Background: The primary cicatricial alopecias (PCAs) are a rare group of diseases where hair follicle is the primary target of destruction. There are a few studies on histopathological and trichoscopic features of PCA. Aims: To study the clinical, trichoscopic, and histopathological characteristics of PCAs of the scalp and to find out the concordance between trichoscopic and histopathological diagnosis. Materials and Methods: We retrospectively analyzed the clinical, trichoscopic, and histopathological features of 24 PCA patients. Fisher's Chi-square exact test was done to find the significant trichoscopic and histopathological features. Cohen's kappa coefficient was used to determine the agreement between histopathological and trichoscopic diagnosis. Results: A total of 24 patients of PCA were seen with a male: female ratio of 2:1. There were 10 (41.7%) patients of discoid lupus erythematosus (DLE), 5 (20.8%) of lichen planopilaris (LPP), 3 (12.5%) of dissecting cellulitis of scalp, and 2 (8.3%) each of pseudopelade of brocq, folliculitis decalvans, and frontal fibrosing alopecia. The important histopathological findings of DLE were follicular plugging, vacuolar changes in the basal layer, necrotic keratinocytes, and superficial and deep perifollicular and perivascular lymphocytic infiltrate. Histopathology of LPP showed vacuolar changes in the basal layer and lichenoid infiltrate involving the infundibulum and isthmus. Trichoscopy of DLE showed follicular plugging, yellow dots, and thick arborizing blood vessels. The peripilar cast was important finding in LPP. The characteristic yellow dot with three-dimensional structure was noted in dissecting cellulitis of the scalp. The Cohen's kappa agreement was 0.89 between histopathological and trichoscopic diagnosis. Conclusion: The diagnosis of PCA is challenging because of overlapping features clinically and histopathologically. Trichoscopy may provide quick and reliable diagnosis and obviate the necessity of scalp biopsy in busy clinics.

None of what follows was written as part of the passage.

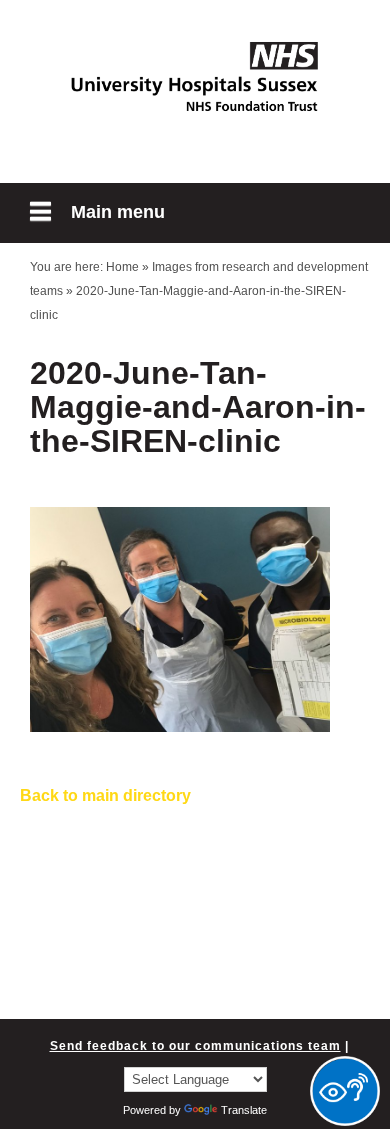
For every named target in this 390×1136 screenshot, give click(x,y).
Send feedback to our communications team (195, 1046)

Keywords: Histopathology, primary cicatricial alopecia, trichoscopy


How to cite this article:
Thakur BK, Verma S, Raphael V. Clinical, trichoscopic, and histopathological features of primary cicatricial alopecias: A retrospective observational study at a tertiary care centre of North East India. Int J Trichol 2015;7:107-12

How to cite this URL:
Thakur BK, Verma S, Raphael V. Clinical, trichoscopic, and histopathological features of primary cicatricial alopecias: A retrospective observational study at a tertiary care centre of North East India. Int J Trichol [serial online] 2015 [cited 2019 Nov 21];7:107-12. Available from: http://www.ijtrichology.com/text.asp?2015/7/3/107/167459




   Introduction Top


Primary cicatricial alopecia (PCA) is an uncommon and clinically diverse set of disorders in which the hair follicle is irreversibly destroyed leading to permanent alopecia. In 2001, North American Hair Research Society, issued a consensus opinion on classification of the PCA based on principal inflammatory cell type in a representative biopsy sample from the scalp.[1]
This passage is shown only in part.